▶ EXERCISE:
Give back each line below verbatim.
** SOURCE MATERIAL follows **
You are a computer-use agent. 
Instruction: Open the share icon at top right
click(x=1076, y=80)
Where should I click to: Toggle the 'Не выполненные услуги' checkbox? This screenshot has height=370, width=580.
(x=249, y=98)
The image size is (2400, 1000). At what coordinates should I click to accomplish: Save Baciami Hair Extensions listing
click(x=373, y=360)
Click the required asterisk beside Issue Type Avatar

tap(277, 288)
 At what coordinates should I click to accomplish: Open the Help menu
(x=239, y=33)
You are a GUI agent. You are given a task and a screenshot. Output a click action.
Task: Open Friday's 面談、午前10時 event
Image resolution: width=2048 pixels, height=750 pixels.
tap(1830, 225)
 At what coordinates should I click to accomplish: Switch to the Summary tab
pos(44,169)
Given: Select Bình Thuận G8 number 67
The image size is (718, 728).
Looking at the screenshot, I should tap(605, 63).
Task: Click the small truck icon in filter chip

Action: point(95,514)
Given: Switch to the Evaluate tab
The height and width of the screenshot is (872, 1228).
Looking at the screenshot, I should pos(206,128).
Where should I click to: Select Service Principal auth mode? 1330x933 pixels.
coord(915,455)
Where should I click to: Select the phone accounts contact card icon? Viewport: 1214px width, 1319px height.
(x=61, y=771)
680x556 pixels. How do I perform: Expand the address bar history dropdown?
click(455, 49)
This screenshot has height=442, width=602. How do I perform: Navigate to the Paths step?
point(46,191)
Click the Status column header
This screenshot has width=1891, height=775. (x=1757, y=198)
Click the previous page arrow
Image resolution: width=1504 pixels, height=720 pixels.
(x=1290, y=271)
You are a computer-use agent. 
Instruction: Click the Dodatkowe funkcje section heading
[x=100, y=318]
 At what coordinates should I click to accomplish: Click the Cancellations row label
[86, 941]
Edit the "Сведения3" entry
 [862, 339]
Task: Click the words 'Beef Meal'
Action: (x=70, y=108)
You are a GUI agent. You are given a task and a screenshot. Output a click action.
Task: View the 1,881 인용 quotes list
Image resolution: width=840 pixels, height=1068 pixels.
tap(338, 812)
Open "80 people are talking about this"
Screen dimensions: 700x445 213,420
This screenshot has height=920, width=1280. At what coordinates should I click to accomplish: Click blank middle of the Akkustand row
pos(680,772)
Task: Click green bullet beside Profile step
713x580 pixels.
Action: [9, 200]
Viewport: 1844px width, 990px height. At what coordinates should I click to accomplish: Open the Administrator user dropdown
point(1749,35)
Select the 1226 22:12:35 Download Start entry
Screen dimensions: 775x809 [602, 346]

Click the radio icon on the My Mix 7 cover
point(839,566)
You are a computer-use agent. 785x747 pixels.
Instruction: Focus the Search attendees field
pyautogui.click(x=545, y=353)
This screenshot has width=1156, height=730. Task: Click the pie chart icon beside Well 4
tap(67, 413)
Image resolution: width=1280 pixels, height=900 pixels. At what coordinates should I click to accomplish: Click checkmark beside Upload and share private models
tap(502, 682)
** End of SOURCE MATERIAL **
▶ REPLY TO THE EXERCISE:
You are a computer-use agent. 
Instruction: Open the share icon at top right
click(x=1076, y=80)
Where should I click to: Toggle the 'Не выполненные услуги' checkbox? This screenshot has height=370, width=580.
(x=249, y=98)
The image size is (2400, 1000). At what coordinates should I click to accomplish: Save Baciami Hair Extensions listing
click(x=373, y=360)
Click the required asterisk beside Issue Type Avatar

tap(277, 288)
 At what coordinates should I click to accomplish: Open the Help menu
(x=239, y=33)
You are a GUI agent. You are given a task and a screenshot. Output a click action.
Task: Open Friday's 面談、午前10時 event
Image resolution: width=2048 pixels, height=750 pixels.
tap(1830, 225)
 At what coordinates should I click to accomplish: Switch to the Summary tab
pos(44,169)
Given: Select Bình Thuận G8 number 67
The image size is (718, 728).
Looking at the screenshot, I should tap(605, 63).
Task: Click the small truck icon in filter chip

Action: point(95,514)
Given: Switch to the Evaluate tab
The height and width of the screenshot is (872, 1228).
Looking at the screenshot, I should pos(206,128).
Where should I click to: Select Service Principal auth mode? 1330x933 pixels.
coord(915,455)
Where should I click to: Select the phone accounts contact card icon? Viewport: 1214px width, 1319px height.
(x=61, y=771)
680x556 pixels. How do I perform: Expand the address bar history dropdown?
click(455, 49)
This screenshot has height=442, width=602. How do I perform: Navigate to the Paths step?
point(46,191)
Click the Status column header
This screenshot has width=1891, height=775. (x=1757, y=198)
Click the previous page arrow
Image resolution: width=1504 pixels, height=720 pixels.
(x=1290, y=271)
You are a computer-use agent. 
Instruction: Click the Dodatkowe funkcje section heading
[x=100, y=318]
 At what coordinates should I click to accomplish: Click the Cancellations row label
[86, 941]
Edit the "Сведения3" entry
 [862, 339]
Task: Click the words 'Beef Meal'
Action: (x=70, y=108)
You are a GUI agent. You are given a task and a screenshot. Output a click action.
Task: View the 1,881 인용 quotes list
Image resolution: width=840 pixels, height=1068 pixels.
tap(338, 812)
Open "80 people are talking about this"
Screen dimensions: 700x445 213,420
This screenshot has height=920, width=1280. At what coordinates should I click to accomplish: Click blank middle of the Akkustand row
pos(680,772)
Task: Click green bullet beside Profile step
713x580 pixels.
Action: [9, 200]
Viewport: 1844px width, 990px height. At what coordinates should I click to accomplish: Open the Administrator user dropdown
point(1749,35)
Select the 1226 22:12:35 Download Start entry
Screen dimensions: 775x809 [602, 346]

Click the radio icon on the My Mix 7 cover
point(839,566)
You are a computer-use agent. 785x747 pixels.
Instruction: Focus the Search attendees field
pyautogui.click(x=545, y=353)
This screenshot has width=1156, height=730. Task: Click the pie chart icon beside Well 4
tap(67, 413)
Image resolution: width=1280 pixels, height=900 pixels. At what coordinates should I click to accomplish: Click checkmark beside Upload and share private models
tap(502, 682)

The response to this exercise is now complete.